玄関前
夕闇の中にポツンと溶け込む古い家。
そろそろ夕餉を囲む時間。
明かりの消えたその家は寂しげにただ佇んでいる。
ヨシア:まぁ…この家は問題あるんですけどね。
十蔵 :とりあえずお札貼っとけばよくね。
GM :二人は家を出るとき「ありがとうございました」と頭を下げていく。
ヨシア:ぶち切れて柱を蹴っておこう。
GM :「ああ〜やめてよ」では二人は新しい家に帰っていく。さっきのぬいぐるみとか抱っこして。
十蔵 :明日はちゃんと学校に来いよ。
GM :「はい!…やっぱ欠席になるのかな」
ヨシア:ええなりますとも。
十蔵 :ていうか今何時?
GM :夜中辺りだな。
ヨシア:これで明日の夜だったら大変ですからね。保健室の先生なんて1日いなくても怒られませんけど。担任の先生じゃ話は変わりますからね。
十蔵 :まあ一日ぐらい平気だろ。
ヨシア:平気じゃありませんよ。
GM :歩いていく二人の背中からぬいぐるみがチョコチョコ手を振る。
ヨシア:あれも妖怪ですよ。
十蔵 :ま、いいだろ。
ヨシア:ここでぬいぐるみ撃ったりしたら最悪のオチですしね。
十蔵 :ところで車は?
GM :たった今、公僕がシールを貼ろうとして…。
ヨシア:後ろから当身を!
GM :ま、それはいいとして君たちの前に車が止まる。中から着物の老人が出てくるね。「おお。君達は」
十蔵 :只者じゃねぇ。
GM :老人は柳田邦光先生だね「この家を借りることにしたんじゃよ」
ヨシア:どうしましょうか。
十蔵 :まあ…いいんじゃないの?
GM :彼は逆柱の話を聞くと、神に近づかないために柱を一本だけ逆さにしておくと言う魔除けのような意味合いの逆柱のことを教えてくれる。
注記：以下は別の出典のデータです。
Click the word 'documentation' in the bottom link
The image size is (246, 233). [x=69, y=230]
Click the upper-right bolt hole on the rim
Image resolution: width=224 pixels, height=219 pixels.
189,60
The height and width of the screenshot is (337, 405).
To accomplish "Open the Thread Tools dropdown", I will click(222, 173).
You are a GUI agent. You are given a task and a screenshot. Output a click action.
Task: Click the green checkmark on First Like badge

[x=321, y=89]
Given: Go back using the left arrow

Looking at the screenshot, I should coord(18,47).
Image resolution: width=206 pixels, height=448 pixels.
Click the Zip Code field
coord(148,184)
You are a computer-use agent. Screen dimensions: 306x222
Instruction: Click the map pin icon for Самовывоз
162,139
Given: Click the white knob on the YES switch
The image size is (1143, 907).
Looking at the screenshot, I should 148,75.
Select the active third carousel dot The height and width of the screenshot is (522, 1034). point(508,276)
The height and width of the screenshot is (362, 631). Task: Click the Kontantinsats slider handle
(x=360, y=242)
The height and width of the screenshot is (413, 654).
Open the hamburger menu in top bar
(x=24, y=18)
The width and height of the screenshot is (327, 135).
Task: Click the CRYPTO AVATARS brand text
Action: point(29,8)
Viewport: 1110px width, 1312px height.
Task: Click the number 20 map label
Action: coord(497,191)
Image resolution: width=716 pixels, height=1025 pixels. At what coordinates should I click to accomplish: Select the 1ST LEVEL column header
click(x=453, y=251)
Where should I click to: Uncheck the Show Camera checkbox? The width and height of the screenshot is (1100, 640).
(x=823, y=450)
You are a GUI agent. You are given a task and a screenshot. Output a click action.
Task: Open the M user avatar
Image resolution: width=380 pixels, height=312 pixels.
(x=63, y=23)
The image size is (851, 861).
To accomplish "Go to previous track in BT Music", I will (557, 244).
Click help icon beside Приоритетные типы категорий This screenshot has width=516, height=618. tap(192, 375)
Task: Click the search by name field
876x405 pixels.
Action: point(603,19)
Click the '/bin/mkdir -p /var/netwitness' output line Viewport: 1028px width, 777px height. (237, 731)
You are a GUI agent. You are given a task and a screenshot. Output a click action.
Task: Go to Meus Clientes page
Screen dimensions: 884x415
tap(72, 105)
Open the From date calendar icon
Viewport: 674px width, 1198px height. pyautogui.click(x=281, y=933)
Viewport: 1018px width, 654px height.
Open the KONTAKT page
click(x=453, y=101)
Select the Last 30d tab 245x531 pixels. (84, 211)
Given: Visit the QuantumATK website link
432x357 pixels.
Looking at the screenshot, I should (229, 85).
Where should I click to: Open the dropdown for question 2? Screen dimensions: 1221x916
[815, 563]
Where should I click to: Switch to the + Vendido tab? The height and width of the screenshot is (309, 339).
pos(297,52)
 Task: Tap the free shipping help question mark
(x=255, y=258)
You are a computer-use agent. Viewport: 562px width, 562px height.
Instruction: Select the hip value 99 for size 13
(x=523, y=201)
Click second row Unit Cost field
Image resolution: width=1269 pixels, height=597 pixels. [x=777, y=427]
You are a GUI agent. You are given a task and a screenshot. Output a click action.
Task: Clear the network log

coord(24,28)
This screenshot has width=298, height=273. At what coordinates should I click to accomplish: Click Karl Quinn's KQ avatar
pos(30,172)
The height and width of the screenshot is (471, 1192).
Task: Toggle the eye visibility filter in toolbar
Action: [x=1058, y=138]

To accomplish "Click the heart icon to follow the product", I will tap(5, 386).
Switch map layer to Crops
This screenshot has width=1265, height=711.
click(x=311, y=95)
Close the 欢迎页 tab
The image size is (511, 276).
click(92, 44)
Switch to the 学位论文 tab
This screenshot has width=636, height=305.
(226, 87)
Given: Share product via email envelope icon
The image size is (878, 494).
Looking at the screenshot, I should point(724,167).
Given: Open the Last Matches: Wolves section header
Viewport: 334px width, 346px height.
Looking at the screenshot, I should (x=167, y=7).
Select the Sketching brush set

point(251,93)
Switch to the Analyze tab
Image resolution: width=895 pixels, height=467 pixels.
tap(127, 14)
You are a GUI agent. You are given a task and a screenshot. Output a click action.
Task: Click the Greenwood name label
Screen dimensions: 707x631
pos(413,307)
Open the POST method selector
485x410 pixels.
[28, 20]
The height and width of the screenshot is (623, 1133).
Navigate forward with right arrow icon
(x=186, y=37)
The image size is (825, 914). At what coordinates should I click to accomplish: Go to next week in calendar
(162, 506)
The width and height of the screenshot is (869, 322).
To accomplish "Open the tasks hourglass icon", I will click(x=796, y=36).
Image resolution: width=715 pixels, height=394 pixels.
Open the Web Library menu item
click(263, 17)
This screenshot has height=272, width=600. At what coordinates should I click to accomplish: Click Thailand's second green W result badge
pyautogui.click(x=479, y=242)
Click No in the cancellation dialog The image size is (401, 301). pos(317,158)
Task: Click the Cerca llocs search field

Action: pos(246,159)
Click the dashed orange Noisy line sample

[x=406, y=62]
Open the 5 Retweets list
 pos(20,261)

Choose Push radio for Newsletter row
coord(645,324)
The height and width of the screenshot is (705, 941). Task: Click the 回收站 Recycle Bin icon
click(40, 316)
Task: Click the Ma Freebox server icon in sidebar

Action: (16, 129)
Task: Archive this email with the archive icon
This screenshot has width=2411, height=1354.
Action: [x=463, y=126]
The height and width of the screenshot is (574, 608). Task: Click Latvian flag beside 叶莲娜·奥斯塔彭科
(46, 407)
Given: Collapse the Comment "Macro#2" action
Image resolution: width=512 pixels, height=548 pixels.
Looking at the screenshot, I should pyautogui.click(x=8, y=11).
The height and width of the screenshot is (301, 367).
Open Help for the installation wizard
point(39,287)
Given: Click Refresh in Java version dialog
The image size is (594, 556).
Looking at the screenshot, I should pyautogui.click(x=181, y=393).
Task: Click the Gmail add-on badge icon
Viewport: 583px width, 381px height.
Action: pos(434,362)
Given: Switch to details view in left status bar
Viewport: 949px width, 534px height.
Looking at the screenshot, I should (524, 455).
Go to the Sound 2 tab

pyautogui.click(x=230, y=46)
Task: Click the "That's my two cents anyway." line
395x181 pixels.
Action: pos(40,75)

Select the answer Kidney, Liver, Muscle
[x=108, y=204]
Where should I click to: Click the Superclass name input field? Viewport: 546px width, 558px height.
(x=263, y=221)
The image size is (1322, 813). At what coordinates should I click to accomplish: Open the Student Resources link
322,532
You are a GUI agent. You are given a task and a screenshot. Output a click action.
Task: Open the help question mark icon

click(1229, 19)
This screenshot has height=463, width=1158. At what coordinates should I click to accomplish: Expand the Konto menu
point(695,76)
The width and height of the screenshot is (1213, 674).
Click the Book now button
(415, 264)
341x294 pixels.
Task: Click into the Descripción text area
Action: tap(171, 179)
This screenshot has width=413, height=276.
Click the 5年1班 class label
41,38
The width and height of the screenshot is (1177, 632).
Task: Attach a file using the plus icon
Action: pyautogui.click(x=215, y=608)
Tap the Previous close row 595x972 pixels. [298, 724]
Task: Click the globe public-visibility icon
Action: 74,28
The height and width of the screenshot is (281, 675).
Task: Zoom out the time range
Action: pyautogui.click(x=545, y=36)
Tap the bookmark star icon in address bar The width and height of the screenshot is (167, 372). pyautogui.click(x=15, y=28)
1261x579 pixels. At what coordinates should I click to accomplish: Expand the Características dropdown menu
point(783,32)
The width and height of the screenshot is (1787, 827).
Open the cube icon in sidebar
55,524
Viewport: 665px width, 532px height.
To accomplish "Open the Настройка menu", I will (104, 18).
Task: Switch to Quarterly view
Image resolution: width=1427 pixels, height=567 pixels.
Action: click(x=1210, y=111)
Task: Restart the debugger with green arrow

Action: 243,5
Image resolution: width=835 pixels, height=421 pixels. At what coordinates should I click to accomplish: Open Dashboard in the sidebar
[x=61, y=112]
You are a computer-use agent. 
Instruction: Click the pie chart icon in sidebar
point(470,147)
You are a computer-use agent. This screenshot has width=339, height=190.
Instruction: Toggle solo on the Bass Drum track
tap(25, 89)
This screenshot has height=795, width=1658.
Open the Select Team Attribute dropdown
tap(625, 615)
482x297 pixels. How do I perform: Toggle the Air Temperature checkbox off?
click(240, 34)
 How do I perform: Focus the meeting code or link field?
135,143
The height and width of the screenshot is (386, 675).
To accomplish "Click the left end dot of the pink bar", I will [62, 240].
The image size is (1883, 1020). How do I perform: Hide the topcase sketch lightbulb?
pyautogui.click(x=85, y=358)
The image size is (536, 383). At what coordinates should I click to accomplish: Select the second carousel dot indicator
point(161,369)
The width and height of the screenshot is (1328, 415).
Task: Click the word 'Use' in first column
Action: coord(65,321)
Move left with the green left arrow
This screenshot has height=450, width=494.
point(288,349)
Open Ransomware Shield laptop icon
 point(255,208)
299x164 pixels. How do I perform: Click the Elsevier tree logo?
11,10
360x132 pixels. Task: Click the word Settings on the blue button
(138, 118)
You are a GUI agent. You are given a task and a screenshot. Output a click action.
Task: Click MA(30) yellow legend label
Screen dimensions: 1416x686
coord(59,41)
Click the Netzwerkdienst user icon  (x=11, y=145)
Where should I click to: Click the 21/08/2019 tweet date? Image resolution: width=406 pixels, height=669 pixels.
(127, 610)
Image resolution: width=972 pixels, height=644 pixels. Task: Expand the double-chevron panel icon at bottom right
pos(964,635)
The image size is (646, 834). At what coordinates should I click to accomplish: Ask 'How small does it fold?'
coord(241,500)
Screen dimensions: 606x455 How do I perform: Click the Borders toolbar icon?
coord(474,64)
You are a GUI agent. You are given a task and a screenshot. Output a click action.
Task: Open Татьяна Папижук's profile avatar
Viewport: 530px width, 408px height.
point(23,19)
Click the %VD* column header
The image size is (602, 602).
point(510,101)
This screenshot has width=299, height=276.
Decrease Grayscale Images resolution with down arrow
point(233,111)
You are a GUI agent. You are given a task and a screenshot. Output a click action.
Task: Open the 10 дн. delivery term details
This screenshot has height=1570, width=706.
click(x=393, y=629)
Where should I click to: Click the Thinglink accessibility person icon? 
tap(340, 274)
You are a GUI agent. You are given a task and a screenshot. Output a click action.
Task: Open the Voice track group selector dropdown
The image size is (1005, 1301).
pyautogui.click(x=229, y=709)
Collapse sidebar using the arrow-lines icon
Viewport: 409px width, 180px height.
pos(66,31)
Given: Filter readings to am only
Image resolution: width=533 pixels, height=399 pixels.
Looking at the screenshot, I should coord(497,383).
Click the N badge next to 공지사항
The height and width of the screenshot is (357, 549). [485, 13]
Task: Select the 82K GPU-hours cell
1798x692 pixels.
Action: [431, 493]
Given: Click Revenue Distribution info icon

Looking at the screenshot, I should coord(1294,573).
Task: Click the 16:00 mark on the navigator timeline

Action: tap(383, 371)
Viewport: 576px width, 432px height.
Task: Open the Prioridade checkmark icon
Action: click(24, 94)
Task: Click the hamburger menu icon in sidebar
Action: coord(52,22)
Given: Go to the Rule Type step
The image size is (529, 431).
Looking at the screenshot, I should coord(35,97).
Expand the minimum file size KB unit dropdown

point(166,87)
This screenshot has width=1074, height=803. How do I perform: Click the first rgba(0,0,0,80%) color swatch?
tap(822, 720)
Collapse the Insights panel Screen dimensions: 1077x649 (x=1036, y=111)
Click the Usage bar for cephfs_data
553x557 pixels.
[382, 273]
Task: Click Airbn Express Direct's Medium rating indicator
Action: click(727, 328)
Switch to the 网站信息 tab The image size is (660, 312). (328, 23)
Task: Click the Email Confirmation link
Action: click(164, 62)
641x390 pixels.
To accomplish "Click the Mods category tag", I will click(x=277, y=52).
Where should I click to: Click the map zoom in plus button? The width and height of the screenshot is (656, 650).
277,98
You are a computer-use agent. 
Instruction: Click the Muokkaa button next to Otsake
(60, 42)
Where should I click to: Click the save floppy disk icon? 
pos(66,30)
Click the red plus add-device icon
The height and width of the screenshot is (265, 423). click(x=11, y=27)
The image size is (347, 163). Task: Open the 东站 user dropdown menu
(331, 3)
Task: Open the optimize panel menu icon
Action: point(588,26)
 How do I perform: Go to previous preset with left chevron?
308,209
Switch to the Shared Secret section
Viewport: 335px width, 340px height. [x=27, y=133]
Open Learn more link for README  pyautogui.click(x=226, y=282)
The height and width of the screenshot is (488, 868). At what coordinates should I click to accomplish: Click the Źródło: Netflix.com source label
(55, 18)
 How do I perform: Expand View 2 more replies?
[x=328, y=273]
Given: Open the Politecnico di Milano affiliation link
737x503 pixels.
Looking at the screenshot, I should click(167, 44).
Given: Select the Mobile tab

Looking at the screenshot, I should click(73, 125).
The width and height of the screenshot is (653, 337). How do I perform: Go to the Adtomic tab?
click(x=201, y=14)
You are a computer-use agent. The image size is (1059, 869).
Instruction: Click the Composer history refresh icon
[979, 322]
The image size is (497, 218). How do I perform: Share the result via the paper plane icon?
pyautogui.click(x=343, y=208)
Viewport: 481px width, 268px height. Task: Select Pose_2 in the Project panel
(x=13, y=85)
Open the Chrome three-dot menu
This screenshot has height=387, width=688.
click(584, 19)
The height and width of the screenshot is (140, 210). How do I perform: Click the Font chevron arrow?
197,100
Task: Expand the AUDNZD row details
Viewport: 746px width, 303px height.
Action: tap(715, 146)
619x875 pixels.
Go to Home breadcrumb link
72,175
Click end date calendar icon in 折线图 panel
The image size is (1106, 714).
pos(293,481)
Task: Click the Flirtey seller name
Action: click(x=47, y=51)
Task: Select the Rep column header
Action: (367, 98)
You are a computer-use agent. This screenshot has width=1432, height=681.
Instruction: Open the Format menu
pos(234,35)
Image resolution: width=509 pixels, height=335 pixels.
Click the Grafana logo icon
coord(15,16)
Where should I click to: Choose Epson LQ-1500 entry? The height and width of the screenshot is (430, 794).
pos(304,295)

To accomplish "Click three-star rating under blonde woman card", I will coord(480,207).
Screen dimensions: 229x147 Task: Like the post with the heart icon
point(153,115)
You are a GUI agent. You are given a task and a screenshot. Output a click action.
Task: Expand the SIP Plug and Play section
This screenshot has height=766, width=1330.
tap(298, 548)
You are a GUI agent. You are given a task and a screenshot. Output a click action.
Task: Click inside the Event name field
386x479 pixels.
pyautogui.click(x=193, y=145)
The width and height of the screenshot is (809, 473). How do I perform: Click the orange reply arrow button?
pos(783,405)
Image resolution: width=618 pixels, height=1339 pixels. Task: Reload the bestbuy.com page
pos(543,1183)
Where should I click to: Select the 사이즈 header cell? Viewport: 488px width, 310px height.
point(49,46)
ヨシア:ま…私はコンクリートジャングルに住んでるから関係ありませんけどね。
GM :鉄筋が1本だけ逆さに…。
ヨシア:そういうのはあれになるんですよ。耐震強度偽装に…。
GM :そりゃ妖怪より怖いのう。
ヨシア:いつだって一番怖いのは人間です。
十蔵 :そのとおりだよ。
ヨシア:妖怪が言わないで下さい!
こうして、奇妙な失踪事件は終わりを告げました。
逆柱の家も新しい住人を迎え、新たな思い出を刻んでいくことでしょう。
日常戻った保健室。
人知らず事件を解決した二人は相変わらずの日々を過ごしています。
GM :では数日後。保健室だね。
ヨシア:…彼らはまた学校を休んだ。
GM :あの家は取り壊しだ!って違う。保健室では十蔵がなおした扇風機がブィーンと回転している。相変わらす変なところで止まるけどね。
ヨシア:もういいですよ。諦めました。
GM :雨は上がって…これから暑い季節がやってきそうだ。
十蔵 :暑いから保健室で寝よう。
ヨシア:帰れ!この野郎!
おしまい
あとがき
ゴミ捨て場に持っていったら扇風機が風でカラカラと…。
そんな体験からこの話は作られています。
逆柱は確か漫画の百鬼夜行抄や、その他もろもろを参考にしたんじゃなかったかな。
シナリオ自体はシンプルで、一通り怪奇現象を見て回ったら妖怪と対決、という妖魔夜行ではやってしまいがちな内容になっています。
実際には、睦月が誰だかPCにはわからなかったり、のっけから病院に連れて行かれそうになったりで、GMもPCもだいぶ苦しんだりしていますね。
吉亜と十蔵のノリの良さに助けられました。
そんなこのシナリオをリプレイにした一番の理由は…ぶっちゃけ短いからだったりするわけですが、
いざ聞いてみると当時のやり取りが思い起こされてなかなか感慨深かったり。
このシナリオを録音していたのはほんの偶然ですが、他のもとっておけばよかったなぁと後悔したり。
なんにしろ、彼らのプレイの雰囲気を感じていただければ幸いです。